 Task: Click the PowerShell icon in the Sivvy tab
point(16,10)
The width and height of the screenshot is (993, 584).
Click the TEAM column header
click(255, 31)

---*---

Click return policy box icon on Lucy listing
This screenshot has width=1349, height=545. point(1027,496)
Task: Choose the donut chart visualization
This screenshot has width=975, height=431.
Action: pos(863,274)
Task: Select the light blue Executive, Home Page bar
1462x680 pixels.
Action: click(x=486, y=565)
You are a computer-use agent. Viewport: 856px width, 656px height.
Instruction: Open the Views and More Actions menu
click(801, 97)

---*---

Repeat exactly the lines of the listing above, from the one with "This screenshot has width=975, height=431." down to the one with "You are a computer-use"; both of those lines belong in the range.

• Reply to the exercise:
This screenshot has width=975, height=431.
Action: pos(863,274)
Task: Select the light blue Executive, Home Page bar
1462x680 pixels.
Action: click(x=486, y=565)
You are a computer-use agent. Viewport: 856px width, 656px height.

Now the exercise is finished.